Even when pro-democracy protesters are preaching their cause on Twitter or YouTube, the world’s wolf warriors are fighting back, as with Chinese diplomats’ active engagement or state-supported media in Russia.
It’s true no one protests solely because of social media, nor will it alone topple dictators.
Yet it’s unquestionable that these networks are becoming a destabilizing force for authoritarian governments. In part, that’s because their power is diffuse, feeding scattered grievances and gathering disparate people. That’s far more difficult for non-democratic leaders to handle, given a tendency to turn to blunt tools when other means of staying in power — like perceived popularity — begin to fade. For a man with a hammer, every problem looks like a nail. Brutality, once broadcast, only radicalizes more.

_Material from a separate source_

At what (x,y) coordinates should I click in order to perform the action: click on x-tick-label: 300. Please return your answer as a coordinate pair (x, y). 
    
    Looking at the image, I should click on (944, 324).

It speaks to the isolation of authoritarian regimes too, as with Bangkok’s royal and military elite, caught off-guard by the social media pull of figures like 42-year-old, selfie-taking opposition figure Thanathorn Juangroongruangkit. It’s pitting those in control of the old media against those in control of the new. Myanmar will test how far networks can help draw out the discontented — there was no internet at the time of the 1988 coup. Russia will show whether social media can keep protests alive until September’s parliamentary elections.
The debate on the link between social media and protest remains lively. One study published by economist Sergei Guriev and others, though, is worth the attention of the world’s strongmen.
It showed people’s confidence in their leaders tended to decline as 3G mobile networks expanded. Digital censorship did blunt the effect, but turning back the internet clock is increasingly challenging. Another conclusion matters more: The fall in approval was stronger where traditional media were censored, and the web was not.
Much of the world’s darkest disinformation is spread online, and not enough is done to contain it. It’s consolation, at least, that it’s making dictators uncomfortable too.